Representative chromatograms of blank and spiked human plasma samples are shown in Figure. 1.

Figure 1: HPLC chromatograms of blank human plasma (A) and (D), blank human plasma spiked with vitamin C, vitamin E with concentration of 2.5mg/ml and 2.5μg/ml respectively (B) and beta-carotene with concentration of 2.5mg/ml (E); and plasma sample from the subject (C) and (F). Peak 1: vitamin C, peak 2: vitamin E, and peak 3: beta-carotene. Chromatogram (A), (B) and (C) were detected at 245nm, whereas (D), (E) and (F) were detected at 400nm.

The wavelength for the detection of vitamins C and E was 245 nm (upper panels); and was switched to 400 nm for b-carotene (lower panels). Figure 2 shows the spectra of the compounds.


Figure 2: UV absorbance spectra of the standard (A) beta-carotene, (B) vitamin C and (C) vitamin E.

Under the described conditions, the retention times were 0.92, 4.1 and 13.7 min for vitamin C, vitamin E and b-carotene, respectively. The total run time was 15 min. clean chromatogram shows negligible interference from endogenous substances in plasma sample. Limits of quantitation were 100 mg/ml for vitamin C, 0.25 mg/ml for vitamin E and 0.25 mg/ml for b-carotene. Regression analysis was performed on the calibration curve in plasma. The calibration curves of the analytes obtained for five independent runs were linear within the studied range between 0.25 to 5 g/ml for vitamin E and b-carotene, and 100 to 5000 g/ml for vitamin C based on the peak area. The regression equations describing the calibration runs were vitamin C, y = 500000x + 88306 (R2 = 0.9918); vitamin E, y = 12486x + 7609 (R2 = 0.9781); and β-carotene, y = 45052x + 2844 (R2 = 0.9929), where y is the peak area of the antioxidants and x is the concentration. These studied ranges were found to be appropriate to cover the range of analyte concentration in plasma after oral administration of antioxidant supplement capsules to the healthy Chinese volunteer. The extraction recoveries of standards spiked in plasma samples were calculated. The recoveries of vitamin C, vitamin E and b-carotene within the concentration range of the assay were 83%, 100% and 91% respectively.

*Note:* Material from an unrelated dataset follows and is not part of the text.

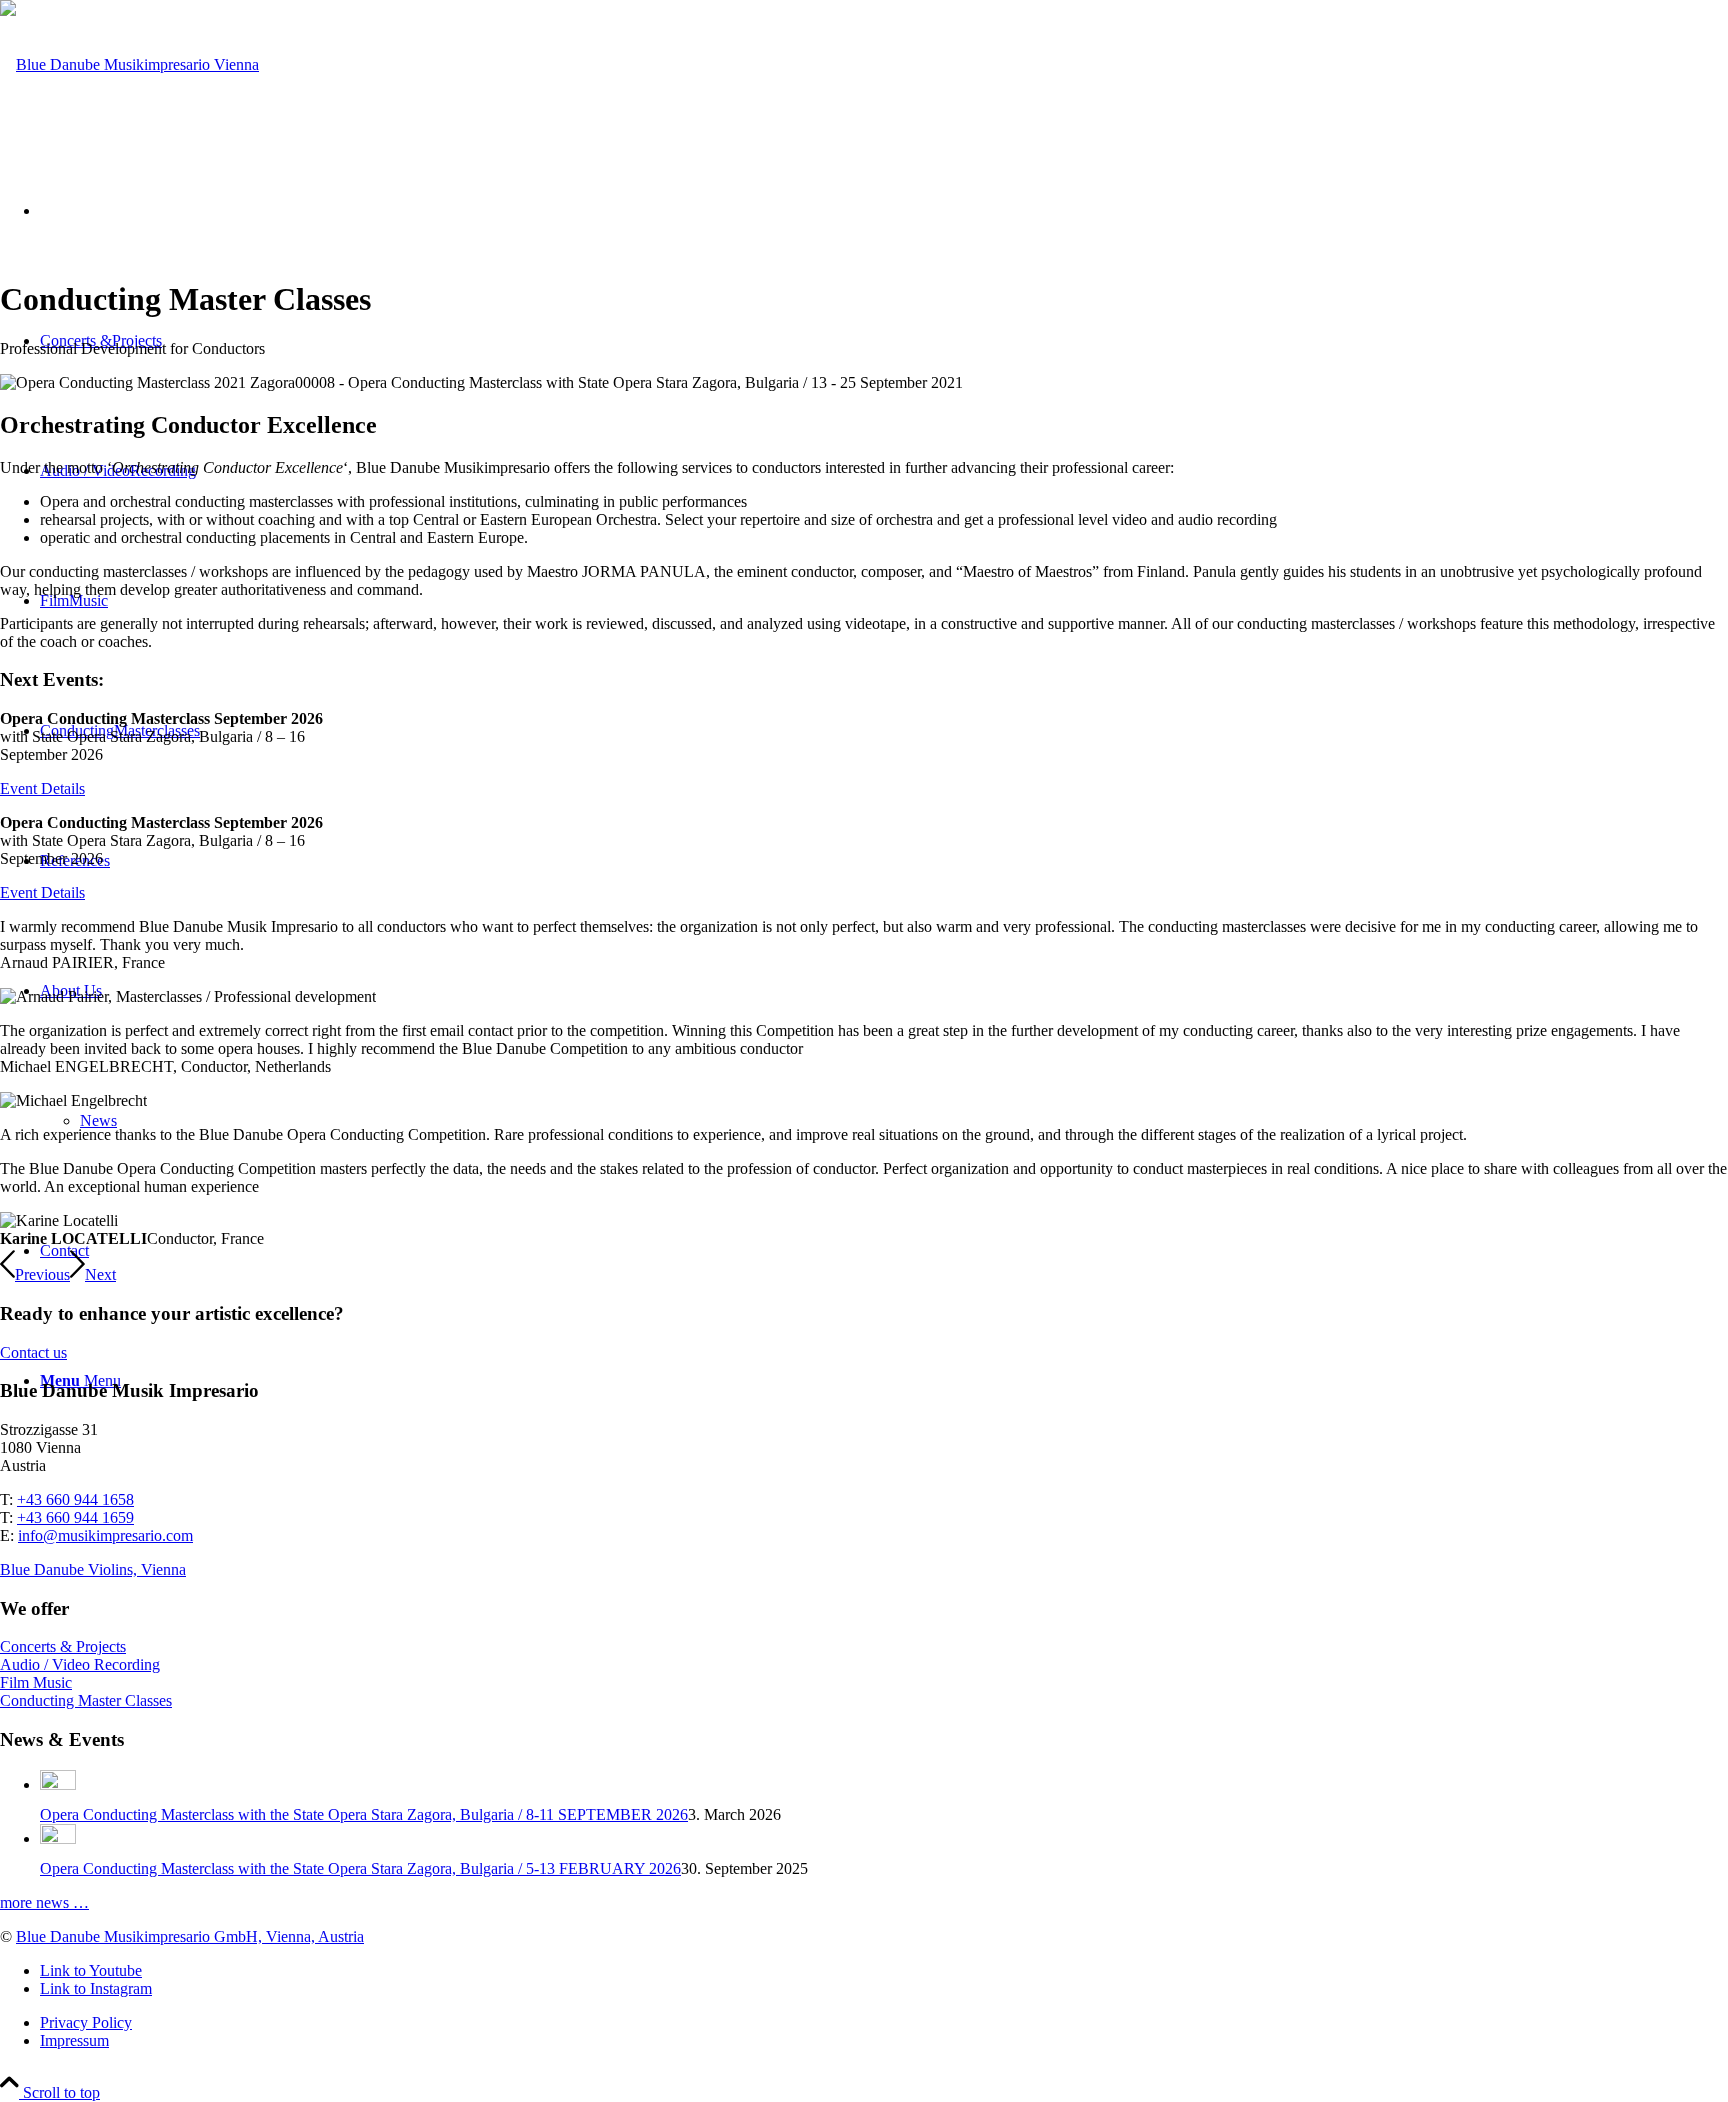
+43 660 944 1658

The vitamins under study are unstable and especially sensitive to light, heat, oxygen and peroxide (16). Therefore, special precautions have to be during the experiments. Stock solutions were tested four times from the time of their preparation up to 14 days and the results indicated that the stock solutions were stable within this period. However, the working solutions for spiking blank human plasma samples were freshly prepared from these stock solutions, and used immediately.

The within- and between-day variations (n = 5) of the method are given in Table 1.

Table 1: Within- and between-day assay variability (n = 5)


For each level, the repeatability and reproducibility criteria were clearly satisfactory. For the three analytes, within-day variability was lower than 15.3 % while between-day variability did not exceed 16.2 %. Within-day variability averaged 11.0 % for vitamin C, 5.3 % for vitamin E and 5.9 % for b-carotene. Mean between-day variability was 11.6 % for vitamin C, 5.5% for vitamin E and 9.6 % for b-carotene. To minimize analytical variability, analyte concentrations in human plasma were always derived according to the same day standard curve.

The applicability of the assay was demonstrated in plasma samples following oral administration of antioxidant supplement capsules to one healthy Chinese volunteer. After liquid-phase extraction, HPLC chromatogram was obtained (Figure. 1). The results of the assay are shown in Table 2.

Table 2: Blood concentration of antioxidants after ingestion of vitamin supplements at various time points.


The amount of vitamin C, vitamin E and b-carotene in plasma was above the limit of detection of the assay.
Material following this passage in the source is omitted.